From “try yoga” to “start journaling,” mental health advice often adds tasks to our already busy lives. Rarely does it suggest stopping harmful behaviors. New research from the University of Bath and the University of Hong Kong reveals that this “additive advice bias” is prevalent in personal conversations, social media, and even AI chatbot recommendations. The result? Well-intentioned tips that may leave individuals feeling more overwhelmed than supported.
With mental health issues on the rise globally and services under significant strain, friends, family, online communities, and AI often serve as the first line of support. Understanding how advice is given could be crucial in enhancing the effectiveness of this support.
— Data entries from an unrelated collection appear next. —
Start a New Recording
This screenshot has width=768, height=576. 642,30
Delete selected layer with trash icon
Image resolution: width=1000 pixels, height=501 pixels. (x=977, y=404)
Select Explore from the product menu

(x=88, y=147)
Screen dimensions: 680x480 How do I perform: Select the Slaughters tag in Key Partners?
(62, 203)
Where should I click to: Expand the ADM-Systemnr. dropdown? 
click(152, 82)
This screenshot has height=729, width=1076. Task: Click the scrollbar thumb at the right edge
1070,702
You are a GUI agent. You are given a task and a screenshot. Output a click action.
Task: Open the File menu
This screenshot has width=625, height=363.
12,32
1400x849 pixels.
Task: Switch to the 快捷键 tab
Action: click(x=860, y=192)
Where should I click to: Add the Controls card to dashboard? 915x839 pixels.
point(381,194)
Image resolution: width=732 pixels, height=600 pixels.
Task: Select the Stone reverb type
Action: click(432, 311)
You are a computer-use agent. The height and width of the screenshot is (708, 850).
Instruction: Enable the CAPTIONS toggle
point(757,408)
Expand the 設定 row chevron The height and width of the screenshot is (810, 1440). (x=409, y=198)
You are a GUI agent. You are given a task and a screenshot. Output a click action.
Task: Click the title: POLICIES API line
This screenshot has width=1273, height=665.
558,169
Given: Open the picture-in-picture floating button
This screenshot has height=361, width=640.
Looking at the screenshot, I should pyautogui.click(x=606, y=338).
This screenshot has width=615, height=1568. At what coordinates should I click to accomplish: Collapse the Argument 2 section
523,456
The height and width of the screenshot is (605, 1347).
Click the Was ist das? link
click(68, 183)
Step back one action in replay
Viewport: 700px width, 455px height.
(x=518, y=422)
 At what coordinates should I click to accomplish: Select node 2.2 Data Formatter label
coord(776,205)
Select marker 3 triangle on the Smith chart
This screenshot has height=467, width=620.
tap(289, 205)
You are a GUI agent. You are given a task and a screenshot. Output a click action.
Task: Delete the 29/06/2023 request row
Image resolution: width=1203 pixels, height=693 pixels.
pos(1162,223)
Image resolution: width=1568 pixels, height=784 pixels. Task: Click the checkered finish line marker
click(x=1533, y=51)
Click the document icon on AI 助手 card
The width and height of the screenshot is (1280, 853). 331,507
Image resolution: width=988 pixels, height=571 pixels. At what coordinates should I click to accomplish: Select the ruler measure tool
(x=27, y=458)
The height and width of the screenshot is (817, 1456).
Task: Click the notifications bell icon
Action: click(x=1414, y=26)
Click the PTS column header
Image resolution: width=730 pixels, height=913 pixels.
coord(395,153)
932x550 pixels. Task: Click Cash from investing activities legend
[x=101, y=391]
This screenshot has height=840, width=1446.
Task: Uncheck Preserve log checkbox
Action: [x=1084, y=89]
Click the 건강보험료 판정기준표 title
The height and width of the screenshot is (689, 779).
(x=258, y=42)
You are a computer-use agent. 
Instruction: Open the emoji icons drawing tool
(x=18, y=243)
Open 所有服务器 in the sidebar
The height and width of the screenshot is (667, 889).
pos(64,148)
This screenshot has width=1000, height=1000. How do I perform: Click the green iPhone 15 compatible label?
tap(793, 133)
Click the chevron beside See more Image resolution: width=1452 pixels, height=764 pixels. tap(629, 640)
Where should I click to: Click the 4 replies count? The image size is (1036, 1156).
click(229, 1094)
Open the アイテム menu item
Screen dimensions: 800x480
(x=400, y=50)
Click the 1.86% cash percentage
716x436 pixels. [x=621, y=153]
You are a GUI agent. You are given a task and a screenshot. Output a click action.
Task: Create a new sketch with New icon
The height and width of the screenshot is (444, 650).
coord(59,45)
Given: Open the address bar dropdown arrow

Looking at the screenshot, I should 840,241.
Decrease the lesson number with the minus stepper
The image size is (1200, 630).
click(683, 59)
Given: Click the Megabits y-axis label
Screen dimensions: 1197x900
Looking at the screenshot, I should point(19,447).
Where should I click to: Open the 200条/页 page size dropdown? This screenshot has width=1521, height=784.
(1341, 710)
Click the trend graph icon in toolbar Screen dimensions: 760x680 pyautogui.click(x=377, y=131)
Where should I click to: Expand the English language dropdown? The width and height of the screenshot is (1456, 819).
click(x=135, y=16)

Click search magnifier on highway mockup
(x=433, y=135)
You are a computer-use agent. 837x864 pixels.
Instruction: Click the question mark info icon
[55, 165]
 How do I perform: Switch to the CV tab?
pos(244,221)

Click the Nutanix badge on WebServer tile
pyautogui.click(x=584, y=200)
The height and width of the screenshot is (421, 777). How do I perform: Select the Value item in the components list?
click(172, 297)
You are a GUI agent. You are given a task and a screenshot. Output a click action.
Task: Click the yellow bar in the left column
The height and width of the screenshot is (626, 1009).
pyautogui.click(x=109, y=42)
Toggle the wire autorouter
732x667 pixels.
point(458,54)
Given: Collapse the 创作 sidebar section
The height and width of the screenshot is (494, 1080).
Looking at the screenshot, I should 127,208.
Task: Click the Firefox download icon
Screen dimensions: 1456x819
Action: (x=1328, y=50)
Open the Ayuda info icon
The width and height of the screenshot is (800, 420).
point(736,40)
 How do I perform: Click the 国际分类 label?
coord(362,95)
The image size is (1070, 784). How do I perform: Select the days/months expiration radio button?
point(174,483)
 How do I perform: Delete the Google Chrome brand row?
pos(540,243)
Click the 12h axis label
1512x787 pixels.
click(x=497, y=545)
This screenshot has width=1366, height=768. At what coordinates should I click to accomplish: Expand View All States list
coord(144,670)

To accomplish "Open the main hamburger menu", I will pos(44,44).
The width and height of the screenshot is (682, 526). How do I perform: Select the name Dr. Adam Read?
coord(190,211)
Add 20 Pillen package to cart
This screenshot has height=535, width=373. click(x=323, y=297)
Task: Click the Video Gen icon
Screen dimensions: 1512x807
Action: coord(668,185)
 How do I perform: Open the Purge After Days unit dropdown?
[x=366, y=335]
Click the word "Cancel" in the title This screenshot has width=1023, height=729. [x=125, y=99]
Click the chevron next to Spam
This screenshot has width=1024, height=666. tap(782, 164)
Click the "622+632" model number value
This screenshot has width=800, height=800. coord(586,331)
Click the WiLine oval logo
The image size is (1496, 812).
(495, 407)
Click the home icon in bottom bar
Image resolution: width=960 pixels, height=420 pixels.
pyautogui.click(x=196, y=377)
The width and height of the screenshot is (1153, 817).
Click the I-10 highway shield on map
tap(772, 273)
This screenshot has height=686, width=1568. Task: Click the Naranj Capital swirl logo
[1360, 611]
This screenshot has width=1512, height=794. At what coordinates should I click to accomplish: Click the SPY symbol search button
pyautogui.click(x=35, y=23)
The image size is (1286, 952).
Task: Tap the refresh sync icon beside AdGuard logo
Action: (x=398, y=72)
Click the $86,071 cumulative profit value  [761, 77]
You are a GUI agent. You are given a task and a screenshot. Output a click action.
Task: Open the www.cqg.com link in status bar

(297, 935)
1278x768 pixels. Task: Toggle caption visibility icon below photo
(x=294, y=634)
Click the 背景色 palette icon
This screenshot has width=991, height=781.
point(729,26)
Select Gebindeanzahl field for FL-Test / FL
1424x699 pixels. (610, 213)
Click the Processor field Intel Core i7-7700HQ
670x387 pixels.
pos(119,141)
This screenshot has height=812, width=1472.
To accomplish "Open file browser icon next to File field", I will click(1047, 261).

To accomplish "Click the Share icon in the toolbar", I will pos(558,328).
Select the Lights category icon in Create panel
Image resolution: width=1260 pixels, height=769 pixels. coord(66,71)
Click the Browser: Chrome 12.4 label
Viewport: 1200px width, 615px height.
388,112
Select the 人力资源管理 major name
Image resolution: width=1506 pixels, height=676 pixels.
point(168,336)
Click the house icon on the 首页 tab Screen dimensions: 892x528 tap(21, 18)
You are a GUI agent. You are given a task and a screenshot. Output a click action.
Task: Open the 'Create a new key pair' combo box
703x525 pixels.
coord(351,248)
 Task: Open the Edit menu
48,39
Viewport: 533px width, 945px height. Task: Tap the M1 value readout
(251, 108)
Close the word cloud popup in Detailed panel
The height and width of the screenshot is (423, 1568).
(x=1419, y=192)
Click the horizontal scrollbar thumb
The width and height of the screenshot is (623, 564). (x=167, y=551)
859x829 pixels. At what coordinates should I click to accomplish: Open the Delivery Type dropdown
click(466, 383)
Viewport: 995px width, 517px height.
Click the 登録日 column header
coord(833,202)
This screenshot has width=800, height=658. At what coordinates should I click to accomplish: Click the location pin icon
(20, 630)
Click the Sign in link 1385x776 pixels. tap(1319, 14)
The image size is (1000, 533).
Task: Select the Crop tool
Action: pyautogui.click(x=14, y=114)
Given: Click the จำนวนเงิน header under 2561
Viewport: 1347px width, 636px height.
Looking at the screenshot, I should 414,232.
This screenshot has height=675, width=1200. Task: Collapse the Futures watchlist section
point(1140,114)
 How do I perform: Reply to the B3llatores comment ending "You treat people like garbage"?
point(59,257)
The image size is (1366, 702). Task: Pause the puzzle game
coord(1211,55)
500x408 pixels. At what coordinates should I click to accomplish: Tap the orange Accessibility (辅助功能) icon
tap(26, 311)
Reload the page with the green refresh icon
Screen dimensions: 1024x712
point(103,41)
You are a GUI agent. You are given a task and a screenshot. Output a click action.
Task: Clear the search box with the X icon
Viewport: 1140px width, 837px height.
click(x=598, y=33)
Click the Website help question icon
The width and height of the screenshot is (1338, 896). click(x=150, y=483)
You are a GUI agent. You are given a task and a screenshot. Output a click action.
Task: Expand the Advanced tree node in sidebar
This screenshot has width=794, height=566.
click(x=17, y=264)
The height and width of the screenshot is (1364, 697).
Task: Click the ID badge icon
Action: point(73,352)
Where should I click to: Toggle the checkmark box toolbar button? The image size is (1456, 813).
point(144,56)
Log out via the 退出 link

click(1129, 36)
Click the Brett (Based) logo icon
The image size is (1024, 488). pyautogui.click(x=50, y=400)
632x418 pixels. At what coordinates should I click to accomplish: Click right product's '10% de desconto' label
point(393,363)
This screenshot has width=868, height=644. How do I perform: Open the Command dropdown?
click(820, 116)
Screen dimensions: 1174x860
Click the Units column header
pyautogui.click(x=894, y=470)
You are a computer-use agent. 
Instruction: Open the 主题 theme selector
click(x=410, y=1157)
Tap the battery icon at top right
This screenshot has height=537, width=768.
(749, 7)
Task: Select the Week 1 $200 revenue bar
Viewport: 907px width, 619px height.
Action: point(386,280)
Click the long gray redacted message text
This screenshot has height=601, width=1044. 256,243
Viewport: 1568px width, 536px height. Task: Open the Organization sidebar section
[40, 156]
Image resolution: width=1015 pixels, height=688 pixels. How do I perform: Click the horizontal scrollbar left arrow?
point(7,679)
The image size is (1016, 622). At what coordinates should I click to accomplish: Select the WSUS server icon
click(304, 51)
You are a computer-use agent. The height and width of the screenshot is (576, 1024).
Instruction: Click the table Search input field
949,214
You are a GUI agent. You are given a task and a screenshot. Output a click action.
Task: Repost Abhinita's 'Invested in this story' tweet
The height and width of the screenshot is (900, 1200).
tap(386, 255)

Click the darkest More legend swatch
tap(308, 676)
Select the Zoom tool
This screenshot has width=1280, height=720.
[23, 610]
The Study and Its Findings
A series of eight studies involving hundreds of participants, published in Communications Psychology, analyzed experimental data, real-world Reddit advice, and responses from AI like ChatGPT. Participants provided advice to strangers, friends, and even themselves on scenarios involving harmful habits, such as gambling, and missing beneficial activities, like exercise.
- Additive dominates: Across all contexts, suggestions to add activities were far more common than those to remove harmful activities.
- Feasibility and benefit: Adding activities was perceived as easier and more beneficial than eliminating harmful ones.
- Advice varies by relationship: Removing harmful activities was seen as easier for close friends than for oneself.
- AI mirrors human bias: ChatGPT predominantly offered additive advice, reflecting online social media patterns.
Dr. Tom Barry, senior author from the Department of Psychology at the University of Bath, England, stated, “In theory, good advice should balance doing more with doing less. But we found a consistent tilt towards piling more onto people’s plates, and even AI has learned to do it. While well-meaning, it can unintentionally make mental health feel like an endless list of chores.”
Implications of Additive Advice
The research highlights a significant issue in mental health support: the tendency to add rather than subtract. This bias could lead to increased stress and a sense of being overwhelmed, contrary to the intended effect of such advice. Dr. Nadia Adelina, co-author from the Department of Psychology at the University of Hong Kong, emphasized, “As AI chatbots become a major source of mental health guidance, they risk amplifying this bias. Building in prompts to explore what people might remove from their lives could make advice more balanced and less overwhelming.”
This development follows a growing reliance on technology for mental health support, especially as traditional services struggle to meet demand. The move represents a call to action for developers and mental health professionals to consider how advice is structured and delivered.
Looking Forward: Balancing Advice
The findings from this research suggest a need for a paradigm shift in how mental health advice is given. By focusing on both adding beneficial activities and removing harmful ones, a more balanced approach can be achieved. This shift could potentially reduce the burden on individuals seeking help and create more effective mental health support systems.
As mental health continues to be a pressing global issue, understanding and addressing the nuances of advice-giving will be crucial. The research was supported by the Research Promotion Fund of the Department of Psychology, University of Bath, England, and offers a foundation for future studies and improvements in mental health guidance.
Meanwhile, mental health professionals, AI developers, and individuals alike are encouraged to reflect on the nature of the advice they give and receive. By doing so, the path to better mental health support can be paved with both addition and subtraction, ultimately leading to a more manageable and supportive environment for all.